— start of SOURCE RECORDS —
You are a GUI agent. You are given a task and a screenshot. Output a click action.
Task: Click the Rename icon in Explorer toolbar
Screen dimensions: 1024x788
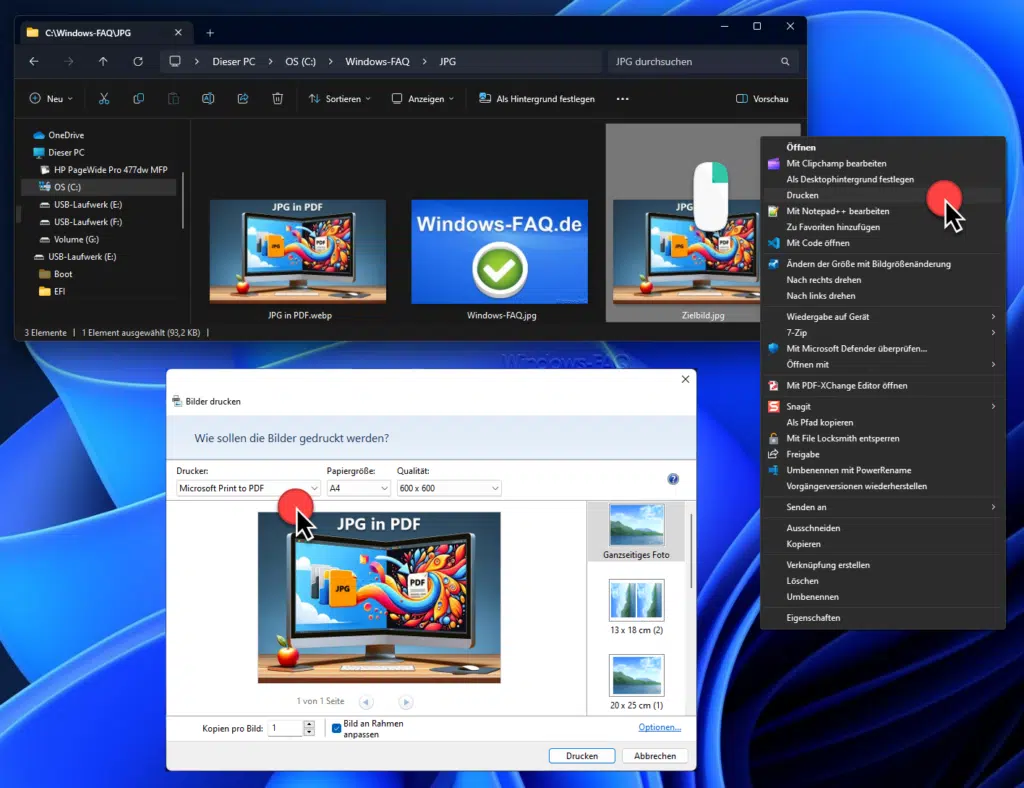(208, 99)
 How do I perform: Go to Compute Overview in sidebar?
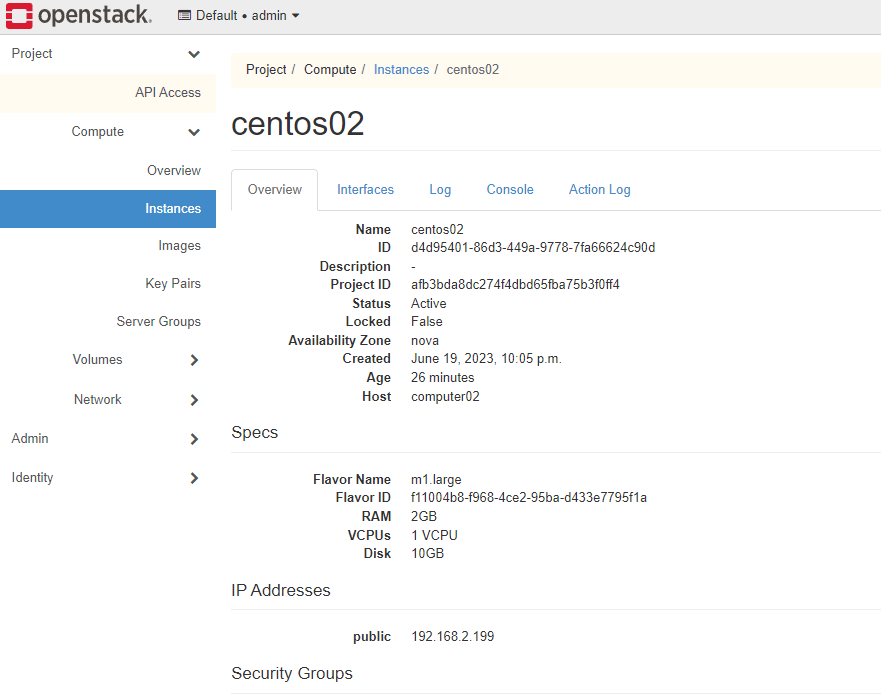pyautogui.click(x=173, y=171)
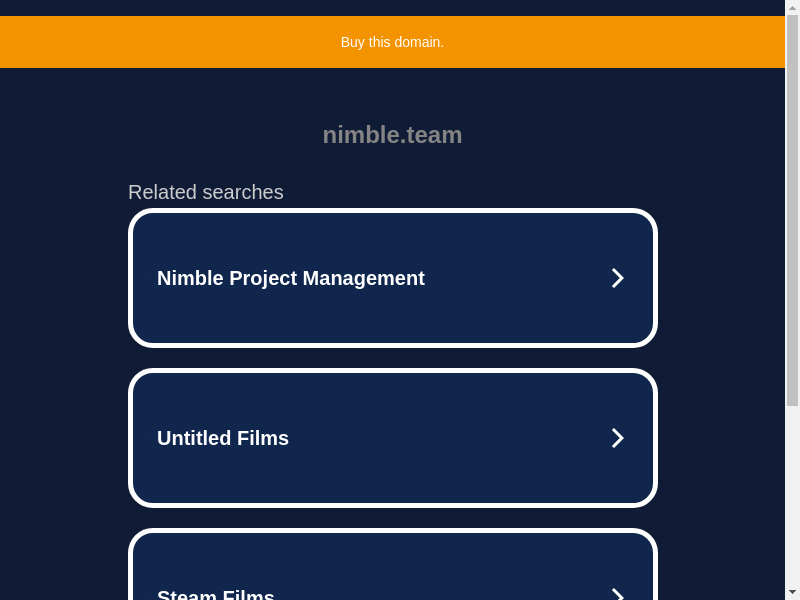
— end of SOURCE RECORDS —
**GIVEN TASK**
Copy the text of every entry above word for word, leaving out the pictures.

**RESULT BELOW**
You are a GUI agent. You are given a task and a screenshot. Output a click action.
Task: Click the Rename icon in Explorer toolbar
Screen dimensions: 1024x788
(208, 99)
 How do I perform: Go to Compute Overview in sidebar?
pyautogui.click(x=173, y=171)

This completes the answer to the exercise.